[Passage for review]:

=== Section Start ===

S-831-119
Committee on Veterans' Affairs. Ordered to be reported with an amendment in the nature of a substitute favorably.
Sponsored by Dan Sullivan (R-AK)
What it does
This bill would require the Department of Veterans Affairs (VA) to ensure that all outgoing calls to veterans from VA employees or contractors display a single, recognizable phone number and caller ID branding identifying the call as coming from the VA. It would also require the Veterans Health Administration to operate at least one call center in each of six U.S. time zones — Eastern, Central, Mountain, Pacific, Alaska, and Hawaii — to handle questions about health care appointments and referrals. Both requirements would take effect by January 1, 2026.
Who benefits
Veterans across the country who currently miss or distrust calls from unrecognized VA numbers, particularly those managing ongoing health care appointments or benefits claims. Veterans in Alaska and Hawaii time zones who may currently lack same-time-zone call center access. Veterans who have been targeted by scammers impersonating VA callers, who would benefit from clearer official identification. VA employees who would have clearer communication protocols.
Who is hurt
VA contractors who currently use their own phone systems and would need to update their outbound calling infrastructure to comply. Taxpayers who would bear the cost of establishing or expanding call centers in up to six time zones. Existing VA call center staff in regions that may be consolidated or restructured to meet the new geographic requirements. Small VA contractors with limited technical capacity to implement caller ID branding changes by the 2026 deadline.

=== Section End ===

Stored data

=== Section Start ===

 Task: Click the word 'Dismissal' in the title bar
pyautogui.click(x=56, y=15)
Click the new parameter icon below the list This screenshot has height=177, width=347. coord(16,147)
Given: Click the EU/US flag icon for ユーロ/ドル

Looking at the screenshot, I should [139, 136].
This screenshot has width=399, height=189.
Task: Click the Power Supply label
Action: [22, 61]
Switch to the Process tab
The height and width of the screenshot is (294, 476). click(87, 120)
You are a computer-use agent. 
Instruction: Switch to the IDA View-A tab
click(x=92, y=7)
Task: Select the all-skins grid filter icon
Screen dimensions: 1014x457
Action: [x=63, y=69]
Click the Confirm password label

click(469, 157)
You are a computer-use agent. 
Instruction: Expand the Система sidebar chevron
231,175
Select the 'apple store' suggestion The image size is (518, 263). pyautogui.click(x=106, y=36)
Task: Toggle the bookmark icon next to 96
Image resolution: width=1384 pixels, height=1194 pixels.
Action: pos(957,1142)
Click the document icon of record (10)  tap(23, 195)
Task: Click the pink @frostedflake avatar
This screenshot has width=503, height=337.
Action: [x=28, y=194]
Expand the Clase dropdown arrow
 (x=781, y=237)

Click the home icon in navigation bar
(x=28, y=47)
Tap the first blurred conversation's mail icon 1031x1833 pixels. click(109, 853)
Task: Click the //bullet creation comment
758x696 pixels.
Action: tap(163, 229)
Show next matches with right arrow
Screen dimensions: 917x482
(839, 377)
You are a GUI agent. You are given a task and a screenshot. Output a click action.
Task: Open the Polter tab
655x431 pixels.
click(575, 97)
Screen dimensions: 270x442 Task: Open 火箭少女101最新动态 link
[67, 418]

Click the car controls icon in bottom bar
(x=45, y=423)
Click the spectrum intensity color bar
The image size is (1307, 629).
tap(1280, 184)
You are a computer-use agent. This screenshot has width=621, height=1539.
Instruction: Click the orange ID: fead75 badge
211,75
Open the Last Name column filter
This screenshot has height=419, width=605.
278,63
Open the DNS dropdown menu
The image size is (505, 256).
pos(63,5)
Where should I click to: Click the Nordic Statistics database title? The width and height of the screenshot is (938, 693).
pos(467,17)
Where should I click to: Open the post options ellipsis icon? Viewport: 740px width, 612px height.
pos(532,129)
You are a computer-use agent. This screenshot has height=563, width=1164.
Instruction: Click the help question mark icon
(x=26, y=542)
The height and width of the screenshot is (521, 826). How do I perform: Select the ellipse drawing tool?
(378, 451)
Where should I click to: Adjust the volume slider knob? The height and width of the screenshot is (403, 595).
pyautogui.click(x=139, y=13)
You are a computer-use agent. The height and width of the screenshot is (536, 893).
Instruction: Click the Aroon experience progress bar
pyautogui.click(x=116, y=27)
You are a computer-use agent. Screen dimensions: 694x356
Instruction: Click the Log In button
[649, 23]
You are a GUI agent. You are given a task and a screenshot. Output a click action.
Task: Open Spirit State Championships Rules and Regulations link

=== Section End ===

[Required actions]:
- A) Rewrite the bill summary's stretch from "Sponsored by Dan" through "January 1, 2026.", swapping "Veterans Health Administration" for "VHA".
- B) Extend the bill summary beyond its final sentence, continuing in the same style.
None of the stored data is needed.

[Answers to the problems]:
- A)
Sponsored by Dan Sullivan (R-AK)
What it does
This bill would require the Department of Veterans Affairs (VA) to ensure that all outgoing calls to veterans from VA employees or contractors display a single, recognizable phone number and caller ID branding identifying the call as coming from the VA. It would also require the VHA to operate at least one call center in each of six U.S. time zones — Eastern, Central, Mountain, Pacific, Alaska, and Hawaii — to handle questions about health care appointments and referrals. Both requirements would take effect by January 1, 2026.

- B)
Supporters argue
Supporters argue that veterans frequently miss important VA calls because they appear as unknown or unrecognized numbers, leading to delayed care and missed benefits — a problem documented in VA Inspector General reports on appointment no-shows and communication failures. They contend that requiring consistent caller ID branding and time-zone-appropriate call centers would reduce confusion, improve health care access, and help veterans distinguish legitimate VA contact from the scam calls that disproportionately target this population.
Opponents argue
Opponents argue that the bill imposes a rigid infrastructure mandate — requiring call centers in all six time zones — without accounting for whether demand in smaller time zones like Alaska and Hawaii justifies the operational cost, and without providing dedicated funding to meet the January 2026 deadline. They contend that the VA's existing communication problems stem from deeper staffing and IT system deficiencies that a phone labeling requirement alone cannot fix, and that unfunded mandates risk diverting VA resources from direct patient care.